» Your task
Render the rows below as a Markdown table with the columns No. and Line, starting with the line containing "Task: Open 参数设定" and continuing through the end of the rows, with one numbered line per table row and blank lines omitted. Leave the pictures out of the table.

>> Start Records to use

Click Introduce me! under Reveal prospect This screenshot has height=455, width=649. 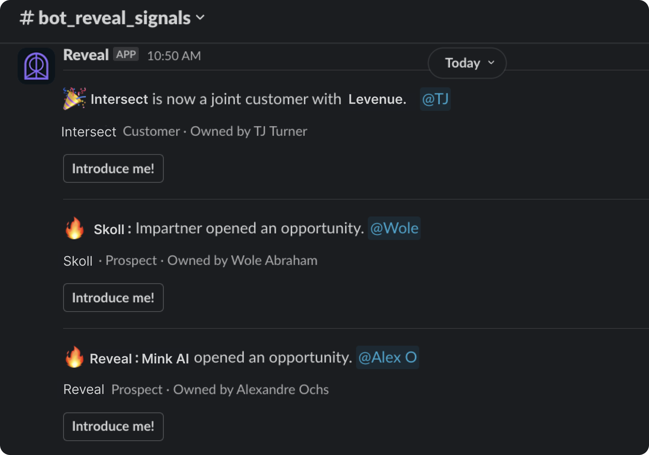pyautogui.click(x=113, y=426)
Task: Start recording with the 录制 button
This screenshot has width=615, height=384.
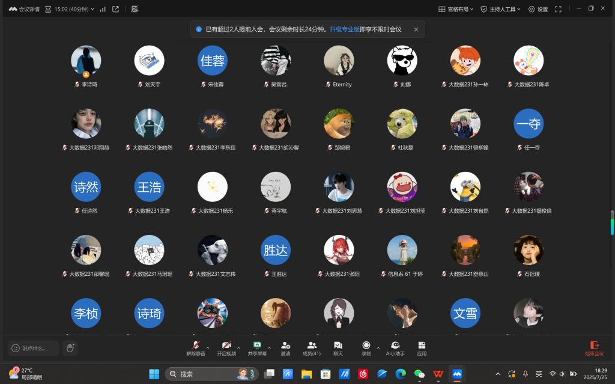Action: (x=366, y=347)
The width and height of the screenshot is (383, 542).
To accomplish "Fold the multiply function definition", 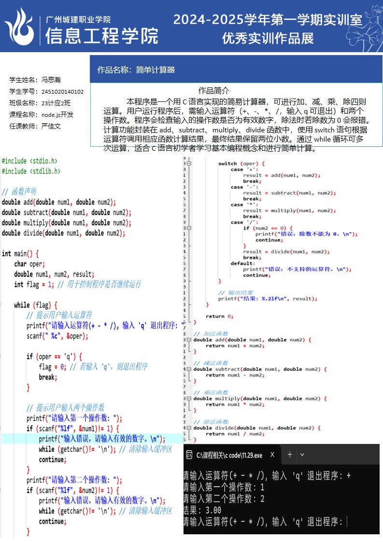I will click(189, 399).
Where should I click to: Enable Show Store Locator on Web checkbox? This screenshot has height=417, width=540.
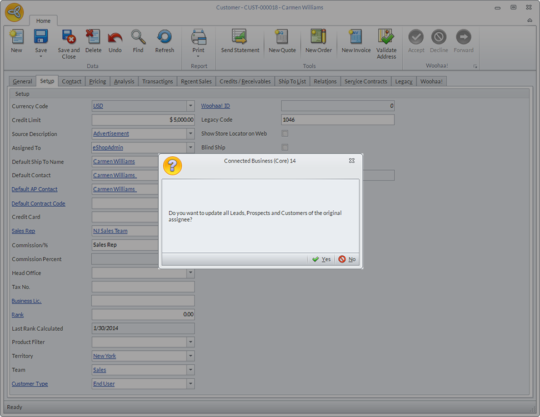point(285,133)
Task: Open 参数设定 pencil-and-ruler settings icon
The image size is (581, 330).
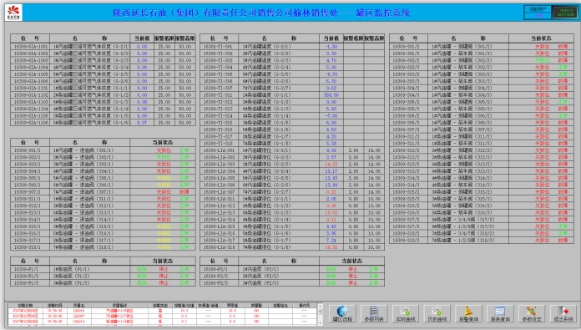Action: click(532, 314)
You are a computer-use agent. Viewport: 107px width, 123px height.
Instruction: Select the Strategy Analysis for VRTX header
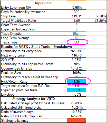(34, 99)
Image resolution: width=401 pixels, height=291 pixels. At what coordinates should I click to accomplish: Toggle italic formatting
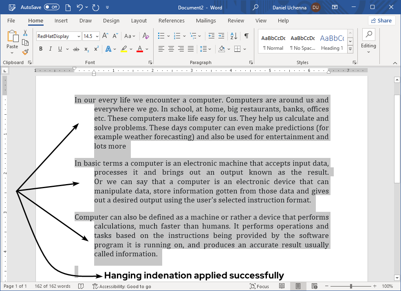[50, 49]
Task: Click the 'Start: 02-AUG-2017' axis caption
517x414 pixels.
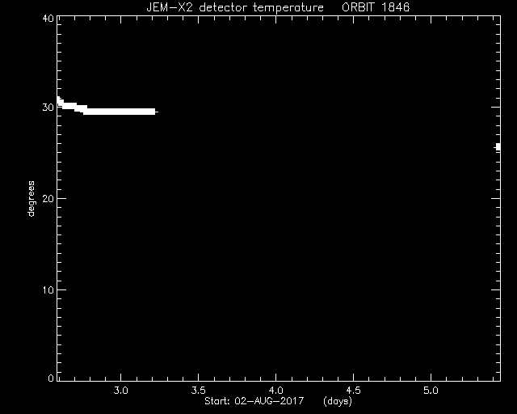Action: (x=254, y=401)
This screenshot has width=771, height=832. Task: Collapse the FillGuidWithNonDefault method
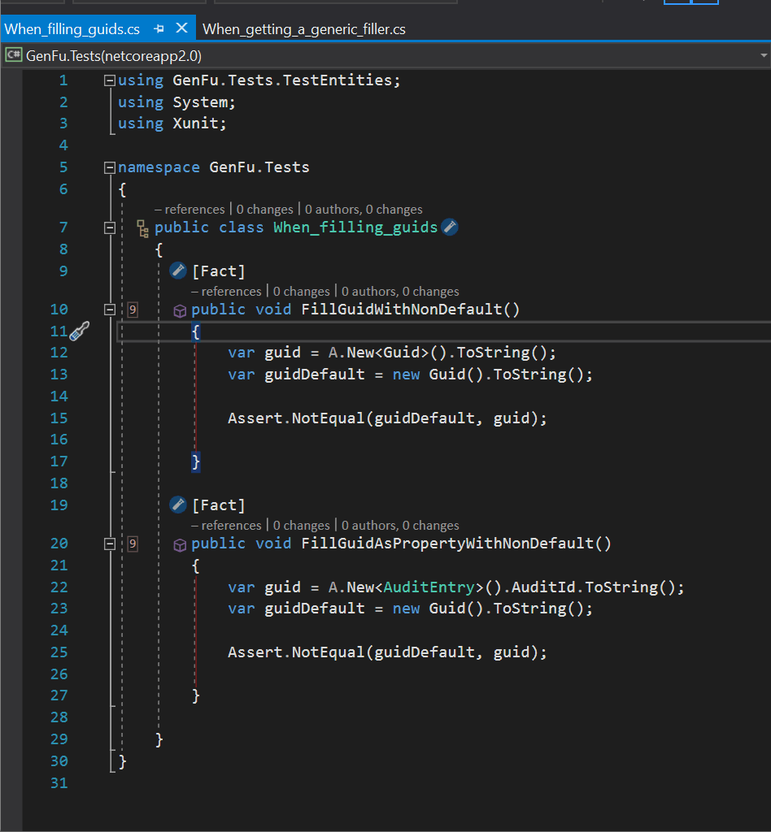click(110, 310)
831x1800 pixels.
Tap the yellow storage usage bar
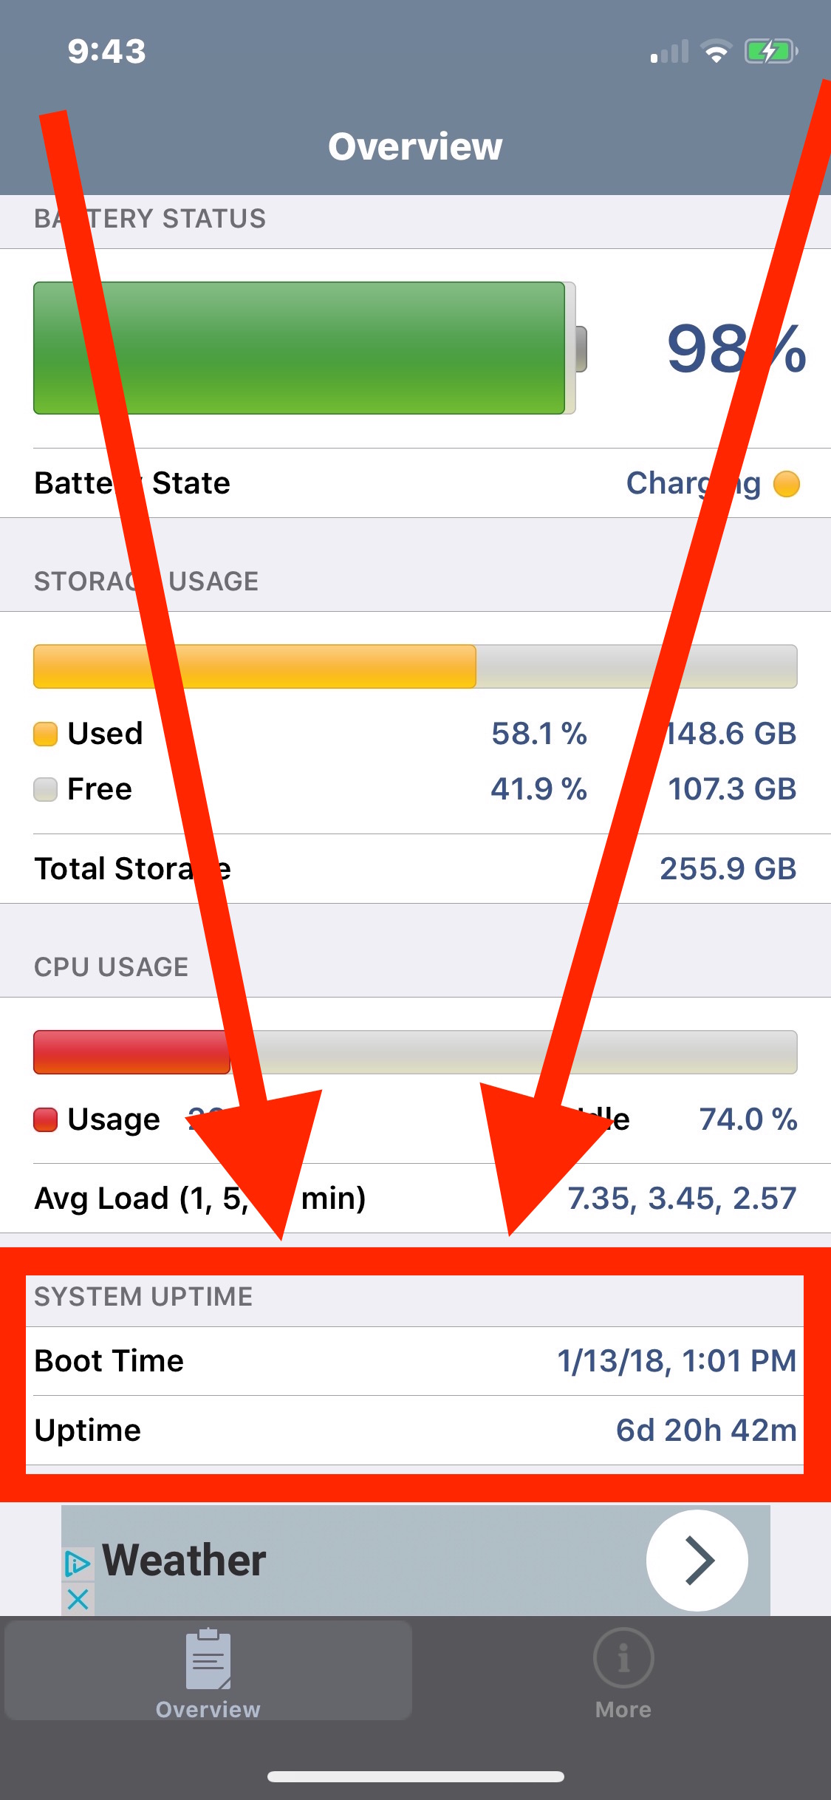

>> End Records to use

» Result
| No. | Line |
|---|---|
| 1 | Task: Open 参数设定 pencil-and-ruler settings icon |
| 2 | The image size is (581, 330). |
| 3 | Action: click(532, 314) |
| 4 | You are a computer-use agent. Viewport: 107px width, 123px height. |
| 5 | Instruction: Select the Strategy Analysis for VRTX header |
| 6 | (34, 99) |
| 7 | Image resolution: width=401 pixels, height=291 pixels. At what coordinates should I click to accomplish: Toggle italic formatting |
| 8 | [50, 49] |
| 9 | Task: Click the 'Start: 02-AUG-2017' axis caption |
| 10 | 517x414 pixels. |
| 11 | Action: (x=254, y=401) |
| 12 | This screenshot has width=771, height=832. Task: Collapse the FillGuidWithNonDefault method |
| 13 | click(110, 310) |
| 14 | 831x1800 pixels. |
| 15 | Tap the yellow storage usage bar |